課題の要件:
A: 『真夜中のカーボーイ』のあらすじによると、リッツォはどこの出身ですか。
B: 『真夜中のカーボーイ』のあらすじのうち、「ジョーは、カウボーイハットと」から「てきた。ラッツォの目が光る。」までを一字一句違えずに抜き出してください。

本文の抜粋:
════════
真夜中のカーボーイのネタバレあらすじ:起
どこの国でもそうだろう。地方と大都市では、人びとの意識や暮らしぶりに隔たりがある。ましてや広大な国土を有するアメリカである。1960年代末期のテキサスと世界最大の都市ニューヨークでは、その隔たりも大きかった。
ジョーは、カウボーイハットとウエスタンスタイルがよく似合う南部の若者だ。どこで仕込んだネタなのか、大都市の男は皆ホモだという。女たちは、しかたなく男を買うらしい。なんてお誂え向きの話なんだ、とジョーは感心する。ジョーは男としての機能に長けていた。テキサスでこのまま皿洗いを続けるか、ニューヨークでひと儲けするか、考えるまでもないことだったのだ。
リッツォは、ニューヨークのブロンクス出身で、ダウンタウンを根城にして生きる若者だ。小柄で片足が不自由な彼は、その身体的特徴からラッツォ(=ネズミ)と呼ばれている。しかし、彼の見た目の印象…、もちろんそうだが、それだけではなかった。人を見る時のリッツォの狷介な目つき、金銭に対する狡猾さにおいても彼は小動物に似た特性を備えていた。リッツォはその日、飯のタネを探っていた。そしていま、目の前にいるカウボーイを上々のカモだと値踏みした。
真夜中のカーボーイのネタバレあらすじ:承
ニューヨークの、とあるバーである。リッツォことラッツォは、早くもカウボーイに近づいた。そこへゲイの若者が割って入ってくる。少女を装ったそのゲイに、ジョーが思わず見惚れると、ラッツォはゲイを追い払う。「あんた、オカマには気を付けないと」とラッツォ。「よくわかったな、オカマだって」とジョーは感心する。ニューヨークにまだ日が浅いジョー。半ば冷ややかに「オカマだらけだ」とラッツォ。獲物が射程距離に入ってきた。ラッツォの目が光る。
「そうか、イイ女を探してやるよ」とラッツォ。ジョーに売春斡旋屋を紹介するという。「まずは紹介料(10ドル)だ」。おれにまかせろ、万事うまくいくさ。そして「手数料(10ドル)だ」。ラッツォは、ジョーにアパートの一室を指示する。すると、ラッツォはすぐに身をひるがえした。売春斡旋屋など知るもんか。
ジョーは走った。ラッツォを探して。幾日も。しかし、ジョーに都市のネズミを追うのは無理だった。有り金が尽き、ジョーは宿を追われた。雑踏から吹き溜まりへ。居場所を移す。どこも居心地が悪かった。夜は道端へ立つ。しかし、寄ってくるのはゲイだけだ。心が萎えた頃、ラッツォが視界に入った。あの野郎と意気込むが、ラッツォは無抵抗だ。おびえきった小動物。殴る気もしなかった。「アテがないなら、おれの家へ来いよ」とラッツォ。ジョーに断る理由がない。
════════
表示データ:

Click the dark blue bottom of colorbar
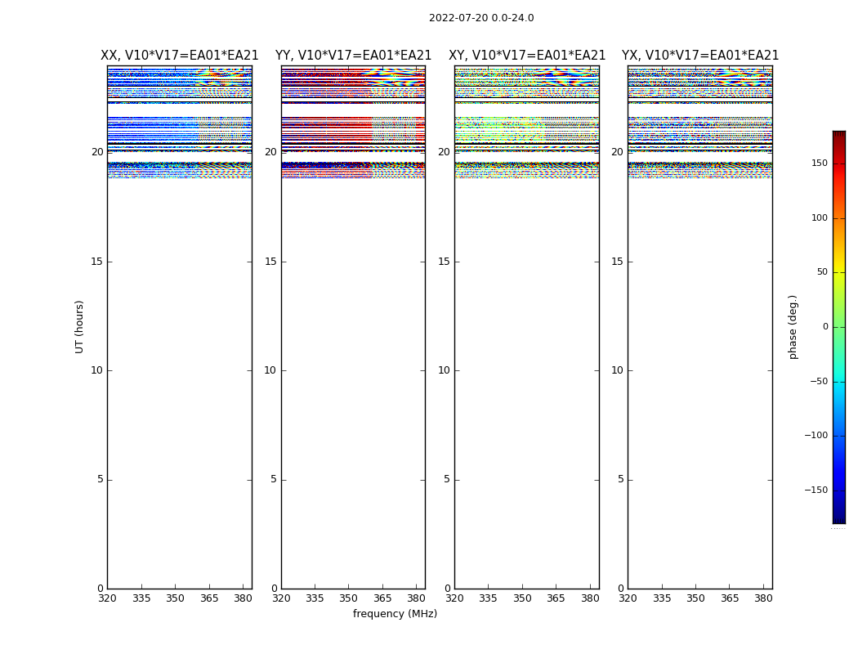 click(838, 518)
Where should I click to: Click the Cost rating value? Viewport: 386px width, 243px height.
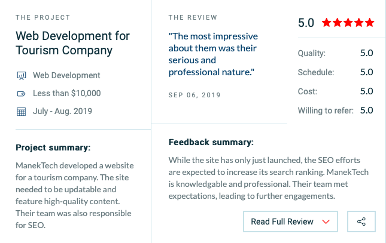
════════
解答一覧:
A: ニューヨークのブロンクスです。

B:
ジョーは、カウボーイハットとウエスタンスタイルがよく似合う南部の若者だ。どこで仕込んだネタなのか、大都市の男は皆ホモだという。女たちは、しかたなく男を買うらしい。なんてお誂え向きの話なんだ、とジョーは感心する。ジョーは男としての機能に長けていた。テキサスでこのまま皿洗いを続けるか、ニューヨークでひと儲けするか、考えるまでもないことだったのだ。
リッツォは、ニューヨークのブロンクス出身で、ダウンタウンを根城にして生きる若者だ。小柄で片足が不自由な彼は、その身体的特徴からラッツォ(=ネズミ)と呼ばれている。しかし、彼の見た目の印象…、もちろんそうだが、それだけではなかった。人を見る時のリッツォの狷介な目つき、金銭に対する狡猾さにおいても彼は小動物に似た特性を備えていた。リッツォはその日、飯のタネを探っていた。そしていま、目の前にいるカウボーイを上々のカモだと値踏みした。
真夜中のカーボーイのネタバレあらすじ:承
ニューヨークの、とあるバーである。リッツォことラッツォは、早くもカウボーイに近づいた。そこへゲイの若者が割って入ってくる。少女を装ったそのゲイに、ジョーが思わず見惚れると、ラッツォはゲイを追い払う。「あんた、オカマには気を付けないと」とラッツォ。「よくわかったな、オカマだって」とジョーは感心する。ニューヨークにまだ日が浅いジョー。半ば冷ややかに「オカマだらけだ」とラッツォ。獲物が射程距離に入ってきた。ラッツォの目が光る。